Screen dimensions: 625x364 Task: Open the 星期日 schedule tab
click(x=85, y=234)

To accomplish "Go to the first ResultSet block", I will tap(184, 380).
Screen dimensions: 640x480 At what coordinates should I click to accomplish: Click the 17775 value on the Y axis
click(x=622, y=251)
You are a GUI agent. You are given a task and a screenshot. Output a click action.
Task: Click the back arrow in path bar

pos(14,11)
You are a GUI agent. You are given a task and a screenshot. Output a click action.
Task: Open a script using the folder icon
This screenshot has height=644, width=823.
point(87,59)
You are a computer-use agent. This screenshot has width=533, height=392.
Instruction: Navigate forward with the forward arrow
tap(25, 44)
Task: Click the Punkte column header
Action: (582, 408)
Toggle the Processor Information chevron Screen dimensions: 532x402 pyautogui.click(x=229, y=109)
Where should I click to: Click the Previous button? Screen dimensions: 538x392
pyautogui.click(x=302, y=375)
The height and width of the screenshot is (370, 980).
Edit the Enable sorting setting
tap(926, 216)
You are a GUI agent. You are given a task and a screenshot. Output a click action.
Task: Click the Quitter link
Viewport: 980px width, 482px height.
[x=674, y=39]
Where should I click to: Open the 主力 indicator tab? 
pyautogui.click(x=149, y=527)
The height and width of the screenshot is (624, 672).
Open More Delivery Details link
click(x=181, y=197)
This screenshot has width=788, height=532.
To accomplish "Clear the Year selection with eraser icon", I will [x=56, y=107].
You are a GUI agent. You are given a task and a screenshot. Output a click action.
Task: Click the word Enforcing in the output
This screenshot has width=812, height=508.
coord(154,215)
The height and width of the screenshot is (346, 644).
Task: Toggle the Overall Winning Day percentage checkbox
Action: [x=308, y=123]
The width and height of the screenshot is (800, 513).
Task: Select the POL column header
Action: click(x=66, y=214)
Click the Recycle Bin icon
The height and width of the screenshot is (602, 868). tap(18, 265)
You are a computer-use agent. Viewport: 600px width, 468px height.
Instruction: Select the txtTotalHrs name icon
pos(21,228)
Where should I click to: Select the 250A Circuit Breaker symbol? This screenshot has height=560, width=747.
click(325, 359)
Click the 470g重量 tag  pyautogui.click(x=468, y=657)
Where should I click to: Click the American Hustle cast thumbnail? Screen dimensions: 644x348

## ASSIGNMENT
Set down exactly the lines above that run from the start of the listing to the line with "Task: Open a script using the folder icon". Leave out every later line.

## YOUR SOLUTION
Screen dimensions: 625x364 Task: Open the 星期日 schedule tab
click(x=85, y=234)

To accomplish "Go to the first ResultSet block", I will tap(184, 380).
Screen dimensions: 640x480 At what coordinates should I click to accomplish: Click the 17775 value on the Y axis
click(x=622, y=251)
You are a GUI agent. You are given a task and a screenshot. Output a click action.
Task: Click the back arrow in path bar

pos(14,11)
You are a GUI agent. You are given a task and a screenshot. Output a click action.
Task: Open a script using the folder icon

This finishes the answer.